The bass tones resonated throughout her body, sending an electric shock wave along every one of her nerve endings. She swallowed hard. She’d always loved a deep voice, but she could never be attracted to the man. They were co-workers. He was irritating. She was not looking for love. Especially in all the wrong places.
But Grayson was some sweet eye candy. Dark brown hair. Deep blue eyes. A strong chin. He had one of those symmetrical faces that cameras love. He would have been Hollywood perfect but for the scar on his left temple that started on his forehead and ran into his hair.

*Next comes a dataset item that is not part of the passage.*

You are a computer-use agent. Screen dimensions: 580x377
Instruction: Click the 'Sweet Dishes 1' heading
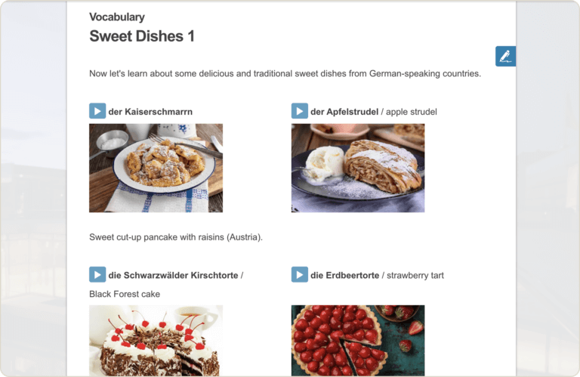pyautogui.click(x=142, y=36)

“Well, I’m here now, so tell me where you want me to start.”
He blinked at her.
Was the man suddenly mute?
“What do you want me to do?”
“I don’t usually have to tell the crime scene people their job.”
She dropped her kit to the ground, crunching glass in the process. “Hold up. Let’s get something straight. This scene is...” She waved her hand to indicate the entire mess. “This is a disaster, and I’m not going to be responsible if something gets overlooked. You’re in charge of this crime scene. You tell me what you want collected and sign for it before I turn it over to the lab.”
He appeared to be relieved by her insistence on his supervision in the evidence collection. She didn’t get the b
ig deal. It was protocol. He was lead investigator on the scene. What was his problem?
“We’re going to bag and tag anything and everything that even remotely looks like it might be relevant. Then, I want you to analyze what you can and send the rest to Little Rock.”
“Why? Our lab can handle prints and trace.”
Analyzing the evidence from this scene could take days, weeks, maybe even months.
He paused just long enough to give his next words extra significance. “I don’t want our lab touching it.”
Deputy Kimbrough stuck her head through the open door. “Do you need help in here?”
Her sudden appearance made both Grayson and Tori jump. Grayson recovered first, but didn’t turn toward Kimbrough, just kept his gaze locked with Tori’s. “No, you can go back to your regular patrol. We can take it from here.”
Kimbrough’s forehead creased in a frown. “Oh, okay, then.”
Tori waited until the deputy had slammed her car door and started her engine before pouncing on Grayson. “Why’d you send her away? There’s a lot of potential evidence here. We could have used her help.”
Grayson rubbed his face hard with the palm of his hand. “Two people are missing, and something violent obviously happened here. There’s enough blood in the bedroom that someone probably bled out. At least one of them is more than likely dead, and it’s possible that someone in law enforcement is involved.” The frown on his face indicated he didn’t like revealing his suspicions. “I want to involve as few people in this investigation as possible.”
“If you’re talking about covering something—”
“This isn’t a cover up.” His voice cracked like a whip.
“Really? It’s starting to look like one.”
“Oh, yeah. I forgot. You aren’t from around here.”
What is that supposed to mean?
As if he read her mind, he smirked and answered her unspoken question. “You’re not Barney.”
No, she wasn’t. Too many times she had been compared to her predecessor and she didn’t like it.